------ Excerpted data ------
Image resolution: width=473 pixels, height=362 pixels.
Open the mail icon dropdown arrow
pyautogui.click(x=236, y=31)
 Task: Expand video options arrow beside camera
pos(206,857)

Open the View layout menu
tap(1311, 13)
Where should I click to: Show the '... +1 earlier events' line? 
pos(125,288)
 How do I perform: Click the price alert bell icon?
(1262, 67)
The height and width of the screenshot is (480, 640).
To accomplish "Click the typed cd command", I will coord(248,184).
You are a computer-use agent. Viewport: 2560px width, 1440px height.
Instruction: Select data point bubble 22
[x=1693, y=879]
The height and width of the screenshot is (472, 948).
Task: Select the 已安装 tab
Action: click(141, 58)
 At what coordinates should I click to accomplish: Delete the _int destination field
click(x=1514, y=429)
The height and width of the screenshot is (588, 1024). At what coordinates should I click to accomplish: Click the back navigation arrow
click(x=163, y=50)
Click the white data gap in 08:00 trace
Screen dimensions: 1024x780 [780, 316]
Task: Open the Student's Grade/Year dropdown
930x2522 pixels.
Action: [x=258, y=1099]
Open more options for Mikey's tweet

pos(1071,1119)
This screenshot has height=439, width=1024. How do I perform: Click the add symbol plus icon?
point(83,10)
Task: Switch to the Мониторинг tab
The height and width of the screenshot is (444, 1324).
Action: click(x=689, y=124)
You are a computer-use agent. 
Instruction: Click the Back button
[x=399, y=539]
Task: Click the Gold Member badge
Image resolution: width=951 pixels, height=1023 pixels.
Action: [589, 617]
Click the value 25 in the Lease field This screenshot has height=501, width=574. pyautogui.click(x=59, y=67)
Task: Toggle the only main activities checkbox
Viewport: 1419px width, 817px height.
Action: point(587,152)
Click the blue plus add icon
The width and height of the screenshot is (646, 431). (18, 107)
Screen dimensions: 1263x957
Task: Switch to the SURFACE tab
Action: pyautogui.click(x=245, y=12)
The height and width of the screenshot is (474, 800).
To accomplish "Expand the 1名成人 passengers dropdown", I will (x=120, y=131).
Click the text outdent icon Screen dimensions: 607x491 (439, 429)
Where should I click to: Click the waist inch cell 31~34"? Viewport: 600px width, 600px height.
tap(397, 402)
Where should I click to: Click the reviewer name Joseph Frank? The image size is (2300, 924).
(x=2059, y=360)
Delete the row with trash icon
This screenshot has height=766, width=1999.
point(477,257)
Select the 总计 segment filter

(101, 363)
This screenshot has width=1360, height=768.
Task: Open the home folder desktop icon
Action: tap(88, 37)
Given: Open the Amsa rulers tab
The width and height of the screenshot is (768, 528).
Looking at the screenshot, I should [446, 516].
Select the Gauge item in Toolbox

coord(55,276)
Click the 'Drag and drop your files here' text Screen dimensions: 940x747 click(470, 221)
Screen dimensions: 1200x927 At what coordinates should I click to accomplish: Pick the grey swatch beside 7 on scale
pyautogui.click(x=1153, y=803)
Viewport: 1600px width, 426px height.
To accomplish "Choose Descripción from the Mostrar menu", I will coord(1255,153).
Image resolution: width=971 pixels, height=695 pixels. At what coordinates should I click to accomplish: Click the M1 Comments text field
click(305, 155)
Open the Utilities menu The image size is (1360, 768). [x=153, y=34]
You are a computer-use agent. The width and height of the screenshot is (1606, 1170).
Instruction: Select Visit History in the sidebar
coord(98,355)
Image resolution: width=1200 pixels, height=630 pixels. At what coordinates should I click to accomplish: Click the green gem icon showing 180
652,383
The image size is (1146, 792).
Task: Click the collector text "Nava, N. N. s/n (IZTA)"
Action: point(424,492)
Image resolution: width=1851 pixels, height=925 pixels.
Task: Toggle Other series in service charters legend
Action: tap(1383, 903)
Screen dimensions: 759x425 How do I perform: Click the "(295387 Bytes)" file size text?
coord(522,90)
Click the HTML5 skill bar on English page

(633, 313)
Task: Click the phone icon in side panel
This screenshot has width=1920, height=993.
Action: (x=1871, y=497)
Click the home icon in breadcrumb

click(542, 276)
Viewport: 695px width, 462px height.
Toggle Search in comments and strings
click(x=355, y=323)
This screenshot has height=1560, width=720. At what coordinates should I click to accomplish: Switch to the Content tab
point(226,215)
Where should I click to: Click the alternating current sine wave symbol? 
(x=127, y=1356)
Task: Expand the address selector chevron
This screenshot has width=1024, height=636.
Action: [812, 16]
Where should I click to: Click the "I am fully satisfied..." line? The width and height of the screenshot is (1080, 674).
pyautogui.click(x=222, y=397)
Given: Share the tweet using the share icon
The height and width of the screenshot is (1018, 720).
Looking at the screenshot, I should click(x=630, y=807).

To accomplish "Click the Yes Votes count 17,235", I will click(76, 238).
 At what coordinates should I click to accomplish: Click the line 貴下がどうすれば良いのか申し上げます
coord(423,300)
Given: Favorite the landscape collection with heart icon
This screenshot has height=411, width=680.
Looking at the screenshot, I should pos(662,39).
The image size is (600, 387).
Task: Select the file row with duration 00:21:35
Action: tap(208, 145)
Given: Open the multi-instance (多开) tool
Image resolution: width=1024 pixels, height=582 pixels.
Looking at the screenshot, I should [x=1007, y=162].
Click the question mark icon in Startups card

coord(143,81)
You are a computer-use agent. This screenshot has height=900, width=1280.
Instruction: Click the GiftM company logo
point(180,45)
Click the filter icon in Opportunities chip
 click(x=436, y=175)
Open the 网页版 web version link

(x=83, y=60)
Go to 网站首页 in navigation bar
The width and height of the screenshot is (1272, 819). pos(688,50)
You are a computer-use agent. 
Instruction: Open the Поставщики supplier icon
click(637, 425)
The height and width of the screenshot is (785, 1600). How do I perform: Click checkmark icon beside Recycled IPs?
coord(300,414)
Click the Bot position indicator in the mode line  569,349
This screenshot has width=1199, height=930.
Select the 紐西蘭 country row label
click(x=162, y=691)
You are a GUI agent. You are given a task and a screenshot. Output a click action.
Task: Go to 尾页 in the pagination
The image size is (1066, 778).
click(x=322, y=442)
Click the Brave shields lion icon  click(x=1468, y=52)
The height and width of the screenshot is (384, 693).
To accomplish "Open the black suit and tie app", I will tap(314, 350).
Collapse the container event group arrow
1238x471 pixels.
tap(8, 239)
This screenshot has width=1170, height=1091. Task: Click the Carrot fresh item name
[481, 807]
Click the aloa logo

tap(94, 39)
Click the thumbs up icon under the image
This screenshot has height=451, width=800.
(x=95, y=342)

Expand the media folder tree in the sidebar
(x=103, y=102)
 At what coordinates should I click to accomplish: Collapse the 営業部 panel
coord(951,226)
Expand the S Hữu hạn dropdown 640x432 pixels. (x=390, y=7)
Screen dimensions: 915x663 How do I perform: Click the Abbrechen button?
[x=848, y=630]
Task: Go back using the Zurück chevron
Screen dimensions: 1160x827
------
● **Exercise instructions**:
Search the records above for the string "chevron". Copy every line that contains it.

● **Written answer**:
Task: Expand the address selector chevron
Task: Go back using the Zurück chevron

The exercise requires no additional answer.